Input records:

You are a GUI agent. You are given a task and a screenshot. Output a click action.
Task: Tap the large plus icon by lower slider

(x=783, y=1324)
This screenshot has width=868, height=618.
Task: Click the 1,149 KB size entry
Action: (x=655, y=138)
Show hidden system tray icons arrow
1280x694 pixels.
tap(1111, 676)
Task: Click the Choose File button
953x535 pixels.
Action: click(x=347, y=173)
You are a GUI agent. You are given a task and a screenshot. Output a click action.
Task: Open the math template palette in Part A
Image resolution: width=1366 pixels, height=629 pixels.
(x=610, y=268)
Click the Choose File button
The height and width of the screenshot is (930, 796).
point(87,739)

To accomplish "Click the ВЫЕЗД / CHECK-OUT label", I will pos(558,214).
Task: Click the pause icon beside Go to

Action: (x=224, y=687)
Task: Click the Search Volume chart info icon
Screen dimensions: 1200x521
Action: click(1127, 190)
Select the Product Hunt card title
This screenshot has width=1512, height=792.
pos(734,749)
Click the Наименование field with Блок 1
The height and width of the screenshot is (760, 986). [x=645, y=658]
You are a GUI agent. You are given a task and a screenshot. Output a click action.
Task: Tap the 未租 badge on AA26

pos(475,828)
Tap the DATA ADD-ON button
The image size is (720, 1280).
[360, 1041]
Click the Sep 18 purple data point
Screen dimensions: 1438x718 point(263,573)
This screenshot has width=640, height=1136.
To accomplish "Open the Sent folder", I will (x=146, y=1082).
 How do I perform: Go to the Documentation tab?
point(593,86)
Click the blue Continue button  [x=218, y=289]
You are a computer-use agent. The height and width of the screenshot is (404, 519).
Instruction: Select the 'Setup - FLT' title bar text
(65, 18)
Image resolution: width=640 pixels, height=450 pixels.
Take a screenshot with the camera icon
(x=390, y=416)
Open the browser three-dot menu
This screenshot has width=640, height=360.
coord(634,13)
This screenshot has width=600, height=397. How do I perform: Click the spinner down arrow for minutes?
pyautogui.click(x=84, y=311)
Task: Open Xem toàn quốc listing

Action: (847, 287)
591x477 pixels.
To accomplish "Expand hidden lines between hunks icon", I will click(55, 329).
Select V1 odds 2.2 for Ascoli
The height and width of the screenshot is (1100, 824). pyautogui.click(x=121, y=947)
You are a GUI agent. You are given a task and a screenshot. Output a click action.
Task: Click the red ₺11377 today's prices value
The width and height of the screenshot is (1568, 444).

Action item: All of the data needs to be repeated exactly.

The completed task:
You are a GUI agent. You are given a task and a screenshot. Output a click action.
Task: Tap the large plus icon by lower slider

(x=783, y=1324)
This screenshot has width=868, height=618.
Task: Click the 1,149 KB size entry
Action: (x=655, y=138)
Show hidden system tray icons arrow
1280x694 pixels.
tap(1111, 676)
Task: Click the Choose File button
953x535 pixels.
Action: click(x=347, y=173)
You are a GUI agent. You are given a task and a screenshot. Output a click action.
Task: Open the math template palette in Part A
Image resolution: width=1366 pixels, height=629 pixels.
(x=610, y=268)
Click the Choose File button
The height and width of the screenshot is (930, 796).
point(87,739)

To accomplish "Click the ВЫЕЗД / CHECK-OUT label", I will pos(558,214).
Task: Click the pause icon beside Go to

Action: (x=224, y=687)
Task: Click the Search Volume chart info icon
Screen dimensions: 1200x521
Action: click(1127, 190)
Select the Product Hunt card title
This screenshot has width=1512, height=792.
pos(734,749)
Click the Наименование field with Блок 1
The height and width of the screenshot is (760, 986). [x=645, y=658]
You are a GUI agent. You are given a task and a screenshot. Output a click action.
Task: Tap the 未租 badge on AA26

pos(475,828)
Tap the DATA ADD-ON button
The image size is (720, 1280).
[360, 1041]
Click the Sep 18 purple data point
Screen dimensions: 1438x718 point(263,573)
This screenshot has width=640, height=1136.
To accomplish "Open the Sent folder", I will (x=146, y=1082).
 How do I perform: Go to the Documentation tab?
point(593,86)
Click the blue Continue button  [x=218, y=289]
You are a computer-use agent. The height and width of the screenshot is (404, 519).
Instruction: Select the 'Setup - FLT' title bar text
(65, 18)
Image resolution: width=640 pixels, height=450 pixels.
Take a screenshot with the camera icon
(x=390, y=416)
Open the browser three-dot menu
This screenshot has width=640, height=360.
coord(634,13)
This screenshot has width=600, height=397. How do I perform: Click the spinner down arrow for minutes?
pyautogui.click(x=84, y=311)
Task: Open Xem toàn quốc listing

Action: (847, 287)
591x477 pixels.
To accomplish "Expand hidden lines between hunks icon", I will click(55, 329).
Select V1 odds 2.2 for Ascoli
The height and width of the screenshot is (1100, 824). pyautogui.click(x=121, y=947)
You are a GUI agent. You are given a task and a screenshot. Output a click action.
Task: Click the red ₺11377 today's prices value
The width and height of the screenshot is (1568, 444).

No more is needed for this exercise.